■ INSTRUCTIONS TO FOLLOW ■
Counting only lines that contain the string "Open", how many are there in the data? Say the number alone.

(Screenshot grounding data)

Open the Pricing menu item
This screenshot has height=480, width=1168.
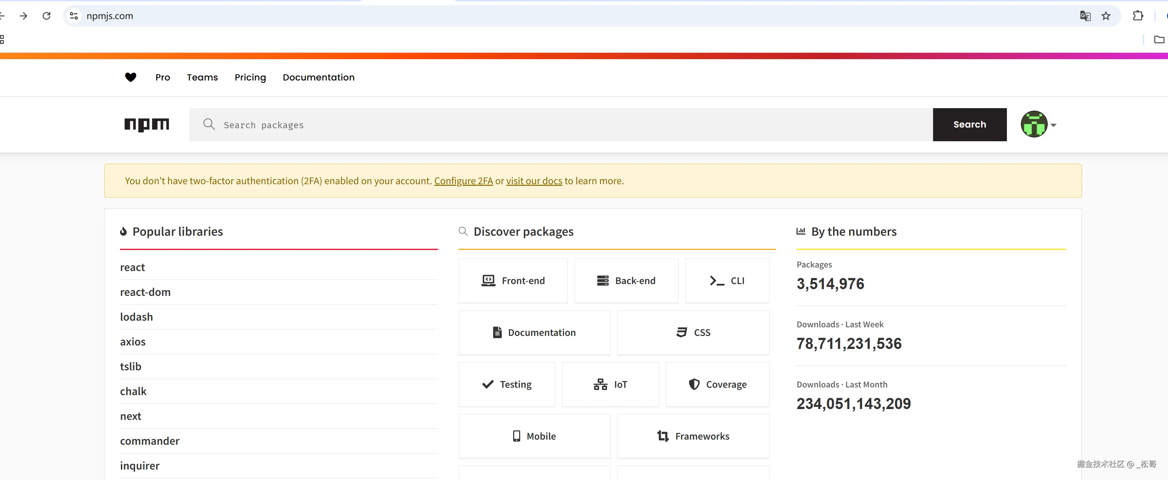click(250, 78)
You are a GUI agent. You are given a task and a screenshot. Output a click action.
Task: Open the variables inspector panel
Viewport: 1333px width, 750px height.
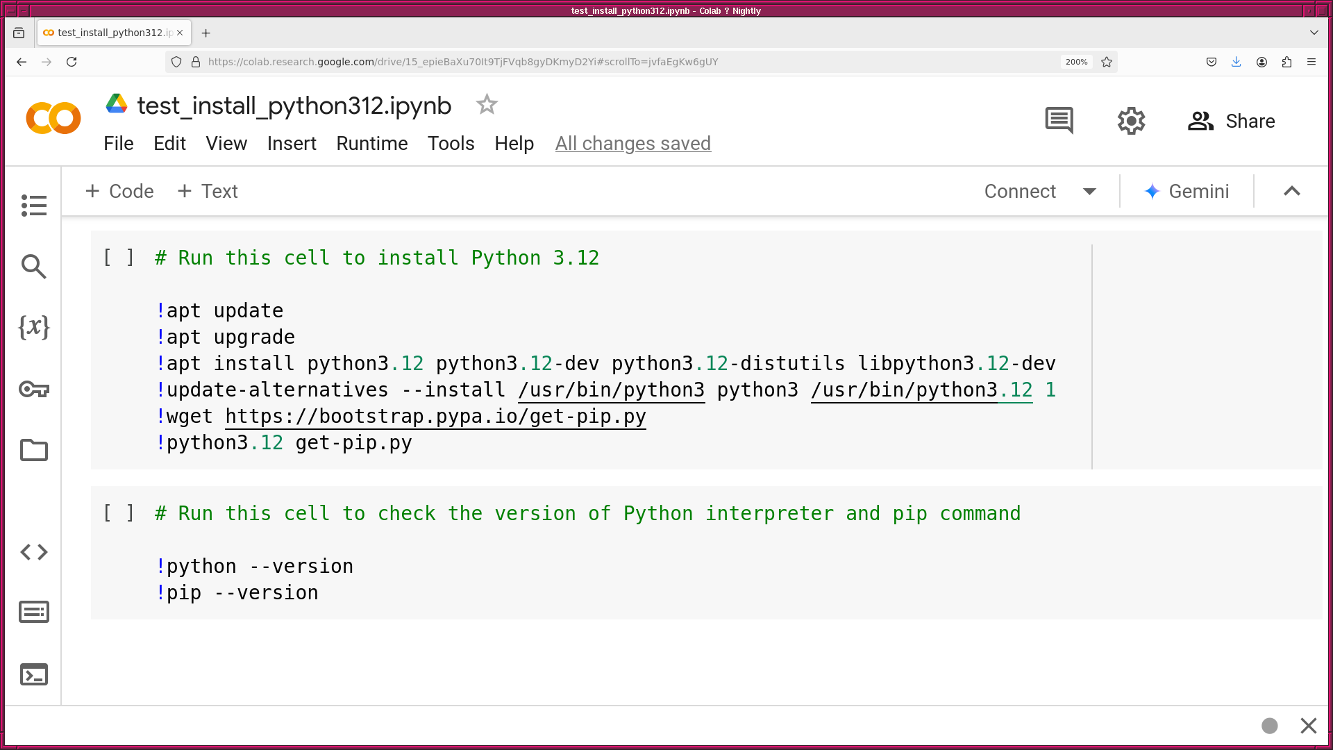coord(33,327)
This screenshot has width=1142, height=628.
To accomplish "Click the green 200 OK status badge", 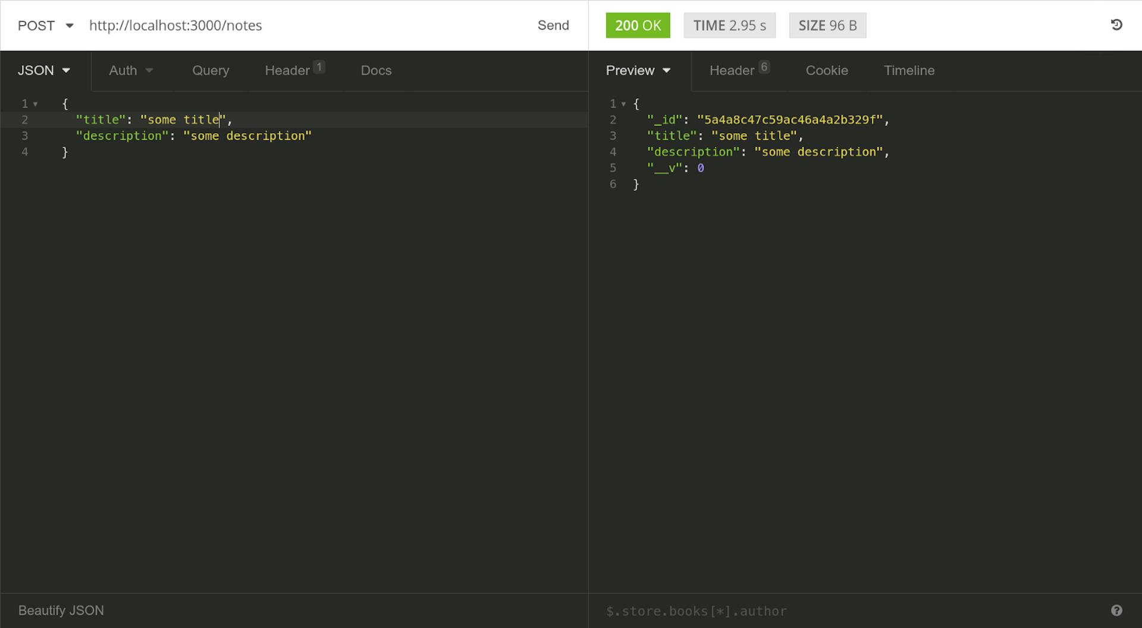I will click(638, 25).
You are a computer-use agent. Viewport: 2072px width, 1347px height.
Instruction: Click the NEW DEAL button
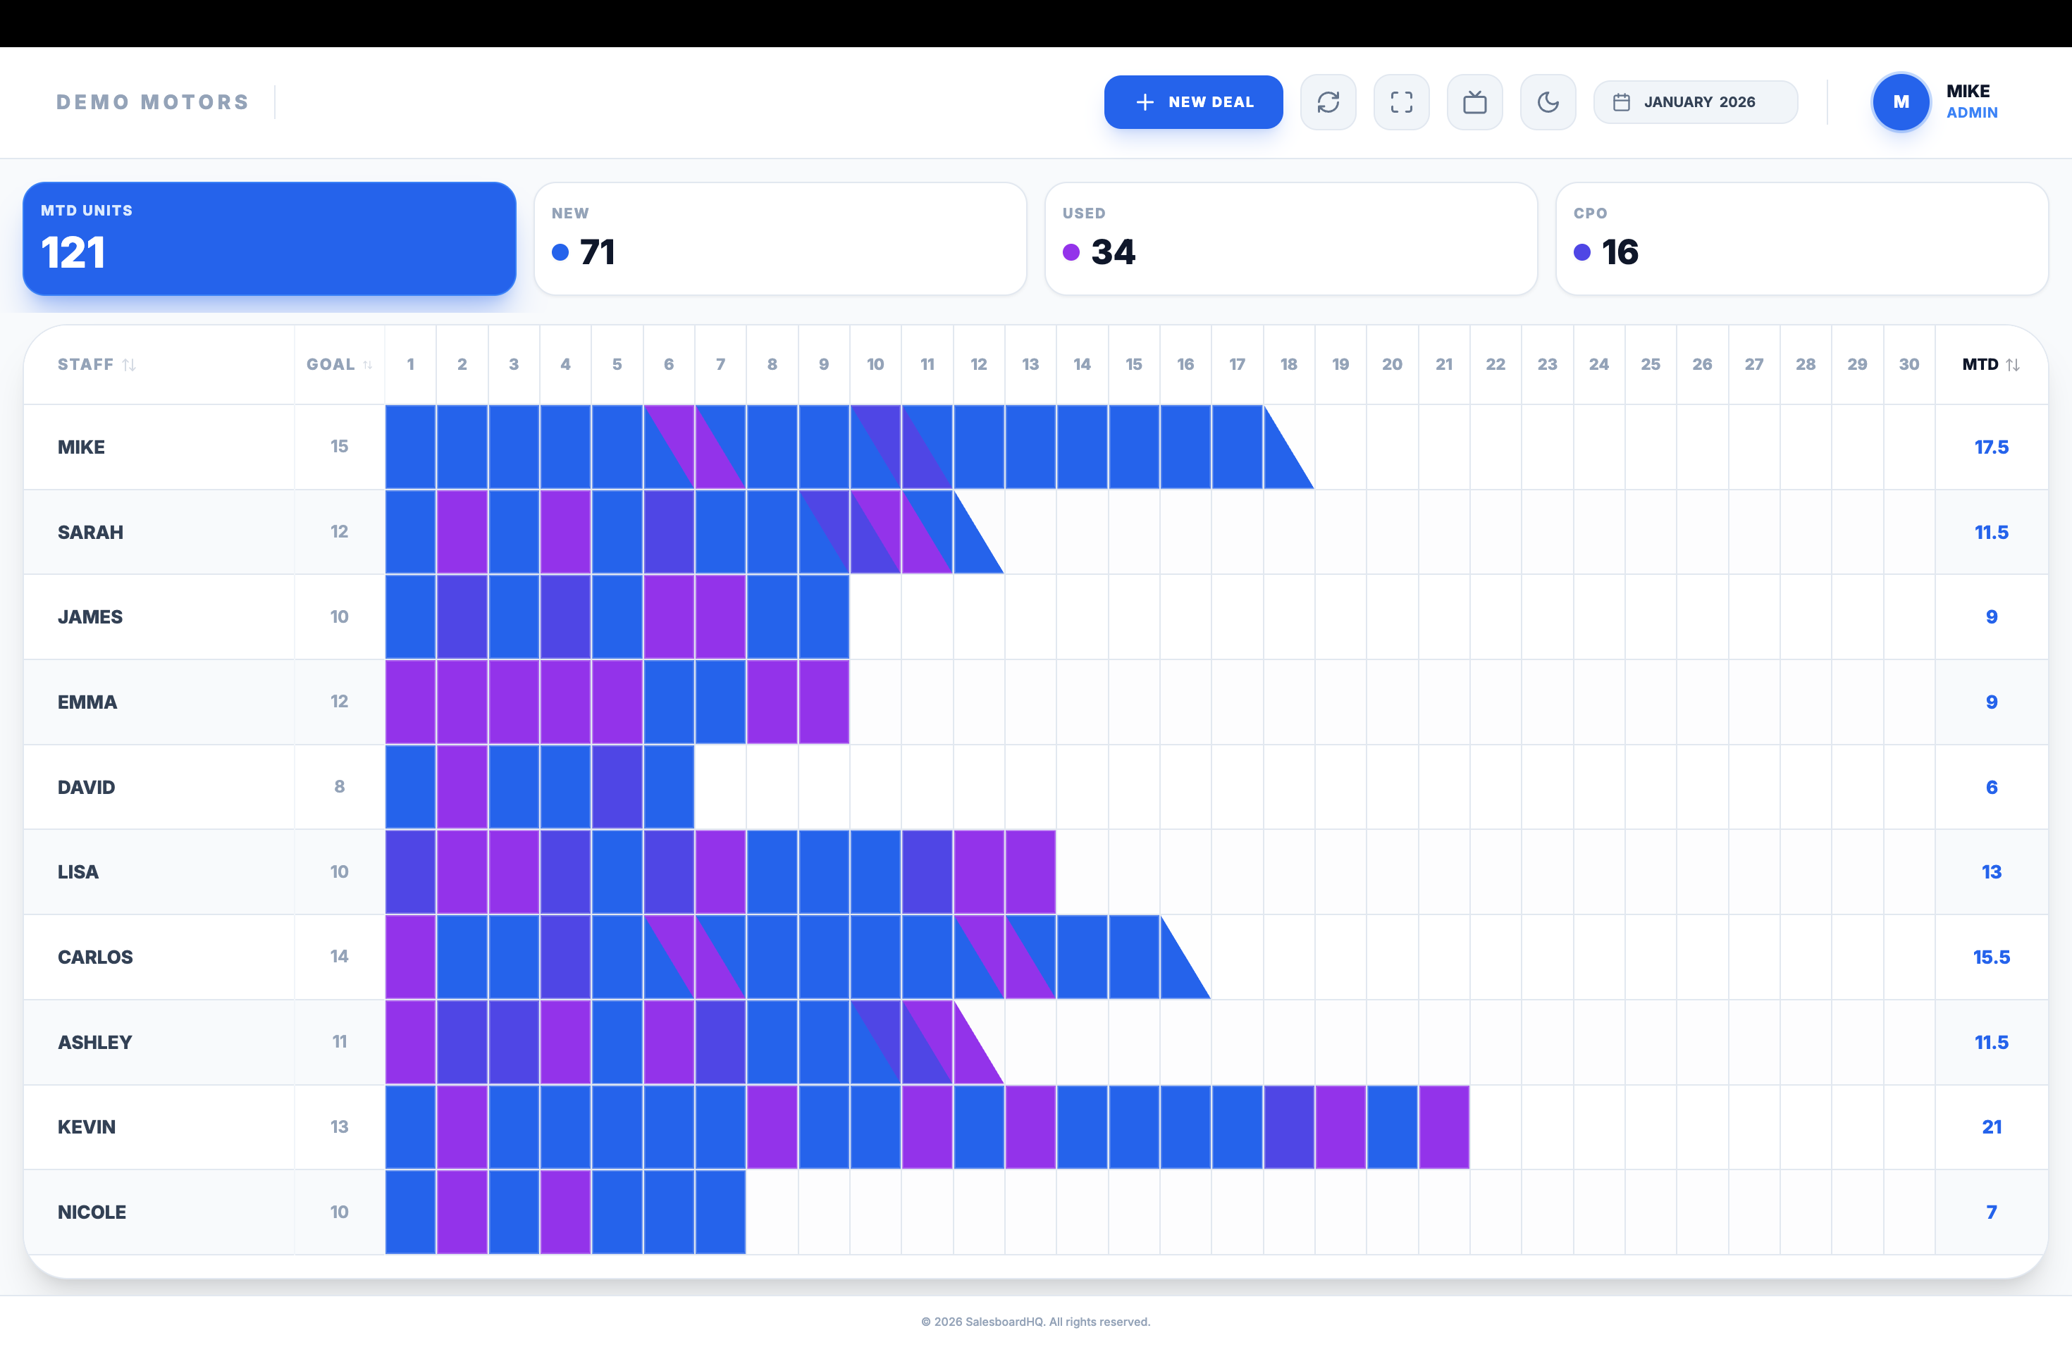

■ RESPONSE FOR THIS EXERCISE ■
2